Provided material
Start of Block

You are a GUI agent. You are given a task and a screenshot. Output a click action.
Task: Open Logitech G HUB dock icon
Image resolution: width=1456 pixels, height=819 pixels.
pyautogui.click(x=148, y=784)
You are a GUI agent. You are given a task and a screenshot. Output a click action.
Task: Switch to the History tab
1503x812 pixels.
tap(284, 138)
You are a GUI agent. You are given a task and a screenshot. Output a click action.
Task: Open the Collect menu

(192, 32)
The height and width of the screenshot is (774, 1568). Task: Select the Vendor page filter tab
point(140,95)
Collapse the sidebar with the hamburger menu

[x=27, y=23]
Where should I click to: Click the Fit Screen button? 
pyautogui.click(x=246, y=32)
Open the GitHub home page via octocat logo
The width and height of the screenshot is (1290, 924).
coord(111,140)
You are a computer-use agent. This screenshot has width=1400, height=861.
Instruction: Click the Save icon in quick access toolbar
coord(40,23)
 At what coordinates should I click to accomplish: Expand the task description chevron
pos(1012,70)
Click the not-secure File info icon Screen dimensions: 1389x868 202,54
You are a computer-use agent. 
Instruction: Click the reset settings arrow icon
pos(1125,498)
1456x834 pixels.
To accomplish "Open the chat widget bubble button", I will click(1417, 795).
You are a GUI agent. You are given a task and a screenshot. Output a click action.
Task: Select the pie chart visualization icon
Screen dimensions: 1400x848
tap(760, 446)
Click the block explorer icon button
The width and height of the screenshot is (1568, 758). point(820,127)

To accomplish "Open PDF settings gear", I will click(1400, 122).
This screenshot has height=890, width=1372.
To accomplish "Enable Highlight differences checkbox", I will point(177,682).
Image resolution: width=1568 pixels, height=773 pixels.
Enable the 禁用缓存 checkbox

End of Block

Exercise details
Say how many lines in the records contain the word "Enable". Nothing but the number is required.

Your solution
2